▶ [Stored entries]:
BEGIN

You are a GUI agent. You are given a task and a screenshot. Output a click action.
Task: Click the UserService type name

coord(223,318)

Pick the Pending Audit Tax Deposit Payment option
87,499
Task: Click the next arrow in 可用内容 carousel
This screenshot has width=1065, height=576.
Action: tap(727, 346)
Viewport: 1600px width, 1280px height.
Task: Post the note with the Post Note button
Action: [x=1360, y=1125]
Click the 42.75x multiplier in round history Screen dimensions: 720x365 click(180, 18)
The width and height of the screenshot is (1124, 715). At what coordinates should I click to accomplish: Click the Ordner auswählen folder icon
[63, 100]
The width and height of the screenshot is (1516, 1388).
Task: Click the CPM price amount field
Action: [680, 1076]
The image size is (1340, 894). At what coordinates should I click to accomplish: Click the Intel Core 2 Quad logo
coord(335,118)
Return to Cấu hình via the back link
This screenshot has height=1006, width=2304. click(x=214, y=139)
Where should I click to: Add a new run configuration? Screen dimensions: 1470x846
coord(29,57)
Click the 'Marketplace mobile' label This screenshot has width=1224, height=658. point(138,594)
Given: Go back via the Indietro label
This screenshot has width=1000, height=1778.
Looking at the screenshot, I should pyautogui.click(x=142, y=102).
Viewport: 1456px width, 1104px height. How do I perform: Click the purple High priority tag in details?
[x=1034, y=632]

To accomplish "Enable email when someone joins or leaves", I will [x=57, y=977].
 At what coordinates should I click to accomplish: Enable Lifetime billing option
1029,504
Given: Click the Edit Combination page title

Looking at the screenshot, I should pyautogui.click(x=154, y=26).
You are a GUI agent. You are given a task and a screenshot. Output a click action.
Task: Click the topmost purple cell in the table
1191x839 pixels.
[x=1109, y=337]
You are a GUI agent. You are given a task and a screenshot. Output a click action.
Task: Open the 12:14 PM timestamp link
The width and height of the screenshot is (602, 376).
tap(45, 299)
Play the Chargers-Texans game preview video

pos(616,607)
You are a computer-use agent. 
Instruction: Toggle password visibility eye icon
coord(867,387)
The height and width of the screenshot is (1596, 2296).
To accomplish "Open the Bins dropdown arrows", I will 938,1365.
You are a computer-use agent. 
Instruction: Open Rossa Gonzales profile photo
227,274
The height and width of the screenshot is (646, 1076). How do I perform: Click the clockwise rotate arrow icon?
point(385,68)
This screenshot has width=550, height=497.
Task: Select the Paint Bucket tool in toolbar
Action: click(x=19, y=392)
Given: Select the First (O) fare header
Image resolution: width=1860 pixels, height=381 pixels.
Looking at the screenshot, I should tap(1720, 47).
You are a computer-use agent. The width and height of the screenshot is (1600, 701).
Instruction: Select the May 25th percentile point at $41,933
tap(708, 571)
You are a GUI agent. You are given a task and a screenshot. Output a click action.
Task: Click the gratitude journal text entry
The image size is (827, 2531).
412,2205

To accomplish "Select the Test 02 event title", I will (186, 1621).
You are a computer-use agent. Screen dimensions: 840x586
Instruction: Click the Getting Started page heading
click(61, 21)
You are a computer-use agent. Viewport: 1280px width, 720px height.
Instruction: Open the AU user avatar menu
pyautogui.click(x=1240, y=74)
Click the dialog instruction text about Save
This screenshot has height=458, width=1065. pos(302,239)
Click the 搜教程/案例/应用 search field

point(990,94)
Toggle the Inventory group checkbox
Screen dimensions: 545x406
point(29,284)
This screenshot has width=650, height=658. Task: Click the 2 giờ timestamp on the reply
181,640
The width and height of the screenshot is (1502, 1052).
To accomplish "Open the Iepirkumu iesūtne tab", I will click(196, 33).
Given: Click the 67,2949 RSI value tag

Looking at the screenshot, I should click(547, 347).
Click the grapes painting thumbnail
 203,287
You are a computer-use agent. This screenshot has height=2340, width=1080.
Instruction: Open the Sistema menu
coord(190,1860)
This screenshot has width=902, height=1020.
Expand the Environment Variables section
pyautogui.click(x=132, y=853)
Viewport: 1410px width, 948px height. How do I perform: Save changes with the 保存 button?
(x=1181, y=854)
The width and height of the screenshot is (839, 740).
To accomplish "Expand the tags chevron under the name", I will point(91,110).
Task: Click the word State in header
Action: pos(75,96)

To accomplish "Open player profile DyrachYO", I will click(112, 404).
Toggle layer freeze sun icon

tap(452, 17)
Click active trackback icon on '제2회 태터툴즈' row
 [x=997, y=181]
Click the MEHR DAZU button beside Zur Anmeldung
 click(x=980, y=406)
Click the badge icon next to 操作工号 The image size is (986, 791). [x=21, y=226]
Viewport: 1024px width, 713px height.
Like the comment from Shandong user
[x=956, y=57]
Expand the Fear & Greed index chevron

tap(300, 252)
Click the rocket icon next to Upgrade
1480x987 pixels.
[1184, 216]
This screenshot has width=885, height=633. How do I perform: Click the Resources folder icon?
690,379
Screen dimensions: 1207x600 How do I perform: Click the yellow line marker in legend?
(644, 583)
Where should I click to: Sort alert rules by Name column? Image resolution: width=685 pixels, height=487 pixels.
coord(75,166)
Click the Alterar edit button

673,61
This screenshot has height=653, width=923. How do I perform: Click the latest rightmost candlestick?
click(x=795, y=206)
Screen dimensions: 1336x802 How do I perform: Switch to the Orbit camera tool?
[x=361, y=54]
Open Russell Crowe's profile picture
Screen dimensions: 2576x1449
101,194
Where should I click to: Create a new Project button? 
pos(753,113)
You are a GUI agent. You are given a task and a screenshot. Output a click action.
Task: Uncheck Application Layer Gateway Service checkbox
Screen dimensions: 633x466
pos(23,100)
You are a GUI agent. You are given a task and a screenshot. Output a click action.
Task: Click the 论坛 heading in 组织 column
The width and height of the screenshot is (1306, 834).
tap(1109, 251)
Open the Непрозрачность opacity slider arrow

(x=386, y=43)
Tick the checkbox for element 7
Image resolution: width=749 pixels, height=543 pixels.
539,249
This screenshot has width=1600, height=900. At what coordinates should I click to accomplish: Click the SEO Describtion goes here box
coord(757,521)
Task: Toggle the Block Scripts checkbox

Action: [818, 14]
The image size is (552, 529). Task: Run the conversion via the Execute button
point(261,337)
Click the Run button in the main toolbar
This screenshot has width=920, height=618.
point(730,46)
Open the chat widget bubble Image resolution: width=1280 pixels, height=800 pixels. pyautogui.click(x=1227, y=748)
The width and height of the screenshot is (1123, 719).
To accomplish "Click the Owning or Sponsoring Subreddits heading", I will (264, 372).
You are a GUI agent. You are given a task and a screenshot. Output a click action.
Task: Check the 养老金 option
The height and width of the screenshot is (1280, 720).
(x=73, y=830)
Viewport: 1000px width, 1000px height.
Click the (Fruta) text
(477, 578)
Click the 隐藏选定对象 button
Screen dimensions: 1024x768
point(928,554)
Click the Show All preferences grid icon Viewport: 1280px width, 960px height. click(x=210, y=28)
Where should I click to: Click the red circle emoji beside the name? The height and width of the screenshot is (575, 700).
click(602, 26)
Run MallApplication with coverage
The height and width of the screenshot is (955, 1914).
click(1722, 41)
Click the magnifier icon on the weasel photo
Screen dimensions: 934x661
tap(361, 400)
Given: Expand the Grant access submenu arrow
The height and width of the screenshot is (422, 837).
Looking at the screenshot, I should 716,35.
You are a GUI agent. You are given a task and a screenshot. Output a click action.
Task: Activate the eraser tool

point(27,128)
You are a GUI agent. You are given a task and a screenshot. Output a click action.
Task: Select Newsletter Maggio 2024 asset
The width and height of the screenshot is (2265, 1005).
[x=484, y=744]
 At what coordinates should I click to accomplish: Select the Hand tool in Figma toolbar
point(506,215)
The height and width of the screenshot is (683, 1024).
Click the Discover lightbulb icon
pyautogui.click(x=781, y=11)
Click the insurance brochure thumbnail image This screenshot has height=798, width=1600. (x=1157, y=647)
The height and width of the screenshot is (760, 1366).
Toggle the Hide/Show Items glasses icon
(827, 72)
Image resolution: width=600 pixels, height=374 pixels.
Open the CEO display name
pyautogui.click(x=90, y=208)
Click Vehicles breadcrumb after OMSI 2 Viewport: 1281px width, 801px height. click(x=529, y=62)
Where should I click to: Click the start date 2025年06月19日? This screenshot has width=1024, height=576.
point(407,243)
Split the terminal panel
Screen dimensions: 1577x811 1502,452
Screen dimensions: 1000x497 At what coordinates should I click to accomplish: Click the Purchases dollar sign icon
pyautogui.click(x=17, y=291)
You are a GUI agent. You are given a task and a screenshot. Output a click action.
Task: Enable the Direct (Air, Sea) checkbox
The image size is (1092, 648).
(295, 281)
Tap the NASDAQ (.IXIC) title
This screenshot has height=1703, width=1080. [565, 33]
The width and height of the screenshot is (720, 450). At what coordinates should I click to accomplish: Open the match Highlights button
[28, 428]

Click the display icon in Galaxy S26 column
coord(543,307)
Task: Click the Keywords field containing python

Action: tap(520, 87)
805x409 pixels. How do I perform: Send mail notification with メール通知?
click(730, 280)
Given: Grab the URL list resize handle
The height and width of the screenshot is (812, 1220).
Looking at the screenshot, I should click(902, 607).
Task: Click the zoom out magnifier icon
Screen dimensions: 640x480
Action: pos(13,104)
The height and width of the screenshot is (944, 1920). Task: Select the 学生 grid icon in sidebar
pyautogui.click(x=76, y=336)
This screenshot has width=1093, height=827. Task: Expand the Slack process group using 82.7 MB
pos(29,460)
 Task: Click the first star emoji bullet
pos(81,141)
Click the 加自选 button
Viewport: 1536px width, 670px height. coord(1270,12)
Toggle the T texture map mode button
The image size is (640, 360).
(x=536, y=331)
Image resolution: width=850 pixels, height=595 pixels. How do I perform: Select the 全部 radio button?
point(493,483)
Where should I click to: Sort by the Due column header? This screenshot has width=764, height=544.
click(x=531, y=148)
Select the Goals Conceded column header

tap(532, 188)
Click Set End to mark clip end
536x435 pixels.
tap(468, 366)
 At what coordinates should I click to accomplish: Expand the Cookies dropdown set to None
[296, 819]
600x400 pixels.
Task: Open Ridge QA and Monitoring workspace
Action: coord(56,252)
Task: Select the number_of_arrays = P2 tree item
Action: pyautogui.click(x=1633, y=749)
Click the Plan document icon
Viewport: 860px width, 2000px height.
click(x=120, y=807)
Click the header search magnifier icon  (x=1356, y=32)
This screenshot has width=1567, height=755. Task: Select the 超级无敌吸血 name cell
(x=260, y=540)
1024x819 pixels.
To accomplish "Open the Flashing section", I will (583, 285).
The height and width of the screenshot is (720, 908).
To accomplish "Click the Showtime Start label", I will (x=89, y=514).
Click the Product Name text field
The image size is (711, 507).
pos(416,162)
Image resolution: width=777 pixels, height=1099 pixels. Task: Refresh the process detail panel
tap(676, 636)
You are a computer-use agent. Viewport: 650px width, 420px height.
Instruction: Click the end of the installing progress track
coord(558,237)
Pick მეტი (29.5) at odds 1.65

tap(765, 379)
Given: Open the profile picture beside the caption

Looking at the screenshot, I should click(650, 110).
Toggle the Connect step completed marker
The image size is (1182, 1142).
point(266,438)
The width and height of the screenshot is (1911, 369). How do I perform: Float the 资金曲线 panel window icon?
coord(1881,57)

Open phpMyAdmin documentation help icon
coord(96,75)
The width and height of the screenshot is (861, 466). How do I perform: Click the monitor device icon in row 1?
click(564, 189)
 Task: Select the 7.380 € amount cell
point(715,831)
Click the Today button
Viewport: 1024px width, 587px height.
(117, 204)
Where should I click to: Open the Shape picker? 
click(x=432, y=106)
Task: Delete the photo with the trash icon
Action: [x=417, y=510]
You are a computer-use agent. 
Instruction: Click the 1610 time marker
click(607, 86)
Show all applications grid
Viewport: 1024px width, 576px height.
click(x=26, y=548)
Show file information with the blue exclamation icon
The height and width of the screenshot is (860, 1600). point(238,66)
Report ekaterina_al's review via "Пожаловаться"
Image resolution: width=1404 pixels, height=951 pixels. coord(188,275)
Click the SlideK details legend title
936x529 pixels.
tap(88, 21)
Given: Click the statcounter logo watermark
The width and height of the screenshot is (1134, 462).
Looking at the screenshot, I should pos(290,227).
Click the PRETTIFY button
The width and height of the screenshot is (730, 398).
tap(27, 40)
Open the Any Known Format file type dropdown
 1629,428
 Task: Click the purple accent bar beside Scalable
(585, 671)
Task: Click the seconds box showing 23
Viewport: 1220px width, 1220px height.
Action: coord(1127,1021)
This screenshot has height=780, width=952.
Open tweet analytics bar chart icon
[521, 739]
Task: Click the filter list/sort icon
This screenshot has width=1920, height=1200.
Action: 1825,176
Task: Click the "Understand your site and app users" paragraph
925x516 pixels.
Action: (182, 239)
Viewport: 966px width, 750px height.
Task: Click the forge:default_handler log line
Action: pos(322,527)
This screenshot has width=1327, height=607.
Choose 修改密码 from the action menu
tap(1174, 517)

END

▶ [Work instructions]: Within the records, filter for lines that contain the word "list" and show each one.

▶ [Completed exercise]:
Given: Grab the URL list resize handle
Task: Click the filter list/sort icon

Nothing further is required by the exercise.